There are some fascinating anecdotes by guitarist Grant Greene and alto player Jackie Mclean.  The latter actually compared working at Blue Note as working with a Nazi regime.  As Chambers points out both Lion and Wolf were ironically German Jews who escaped the Nazis.  The piece I liked the most was by the fiery trumpet player Freddie Hubbard who describes Tina Brooks, before he was strung out, cap in hand, shaking, begging but when he was creating, sharing, innovating:

"I loved Tina,"  "He had a nice feeling.... He would write shit out on the spot and it would be beautiful. He wrote 'Gypsy Blue' for me on the first record, and I loved it. I just loved it. Tina made my first record date wonderful. He wrote and played beautifully.
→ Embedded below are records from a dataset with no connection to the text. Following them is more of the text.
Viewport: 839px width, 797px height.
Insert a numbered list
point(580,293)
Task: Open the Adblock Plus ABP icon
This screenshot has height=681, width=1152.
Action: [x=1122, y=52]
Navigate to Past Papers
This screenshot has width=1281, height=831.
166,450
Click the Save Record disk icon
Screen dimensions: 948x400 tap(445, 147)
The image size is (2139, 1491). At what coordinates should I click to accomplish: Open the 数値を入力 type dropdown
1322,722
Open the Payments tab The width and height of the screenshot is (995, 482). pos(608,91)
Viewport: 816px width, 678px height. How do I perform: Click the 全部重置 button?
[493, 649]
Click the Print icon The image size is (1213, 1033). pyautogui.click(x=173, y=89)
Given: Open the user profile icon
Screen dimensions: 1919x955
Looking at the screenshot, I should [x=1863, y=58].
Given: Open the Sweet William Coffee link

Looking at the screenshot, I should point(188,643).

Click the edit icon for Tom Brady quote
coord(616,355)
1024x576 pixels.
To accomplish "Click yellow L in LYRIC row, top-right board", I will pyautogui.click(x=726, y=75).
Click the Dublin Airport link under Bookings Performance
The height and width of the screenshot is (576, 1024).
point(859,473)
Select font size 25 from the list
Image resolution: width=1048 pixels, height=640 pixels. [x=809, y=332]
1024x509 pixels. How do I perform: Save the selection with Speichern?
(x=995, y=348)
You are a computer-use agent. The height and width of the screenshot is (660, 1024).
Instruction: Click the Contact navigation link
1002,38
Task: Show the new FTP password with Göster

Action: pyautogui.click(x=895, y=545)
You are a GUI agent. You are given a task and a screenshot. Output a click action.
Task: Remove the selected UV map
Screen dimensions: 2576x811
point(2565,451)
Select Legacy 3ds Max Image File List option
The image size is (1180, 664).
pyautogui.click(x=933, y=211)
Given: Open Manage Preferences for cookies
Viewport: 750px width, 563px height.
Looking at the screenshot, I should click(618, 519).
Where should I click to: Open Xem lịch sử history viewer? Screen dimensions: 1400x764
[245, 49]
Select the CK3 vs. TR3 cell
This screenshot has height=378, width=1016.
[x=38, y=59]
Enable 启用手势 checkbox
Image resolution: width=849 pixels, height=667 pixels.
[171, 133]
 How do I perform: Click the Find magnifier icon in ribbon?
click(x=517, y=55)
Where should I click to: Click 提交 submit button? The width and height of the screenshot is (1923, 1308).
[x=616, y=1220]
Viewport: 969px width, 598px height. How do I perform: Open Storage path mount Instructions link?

What a soulful, inspiring cat."


It makes me think of older guys I’ve passed on the street in New York, playing on the street for coins.  Tina Brooks passed too early for me to have seen, but who are the other jazz veterans I may have passed and assumed were ‘nobodies.’    What a shame that the world couldn’t be more accommodating to this shy, diminutive, yet masterful player.  Out in that bare knuckled scene, he held the world at bay long enough to create something eternal.  We’re very lucky it wasn’t simply left on the catalogue shelf.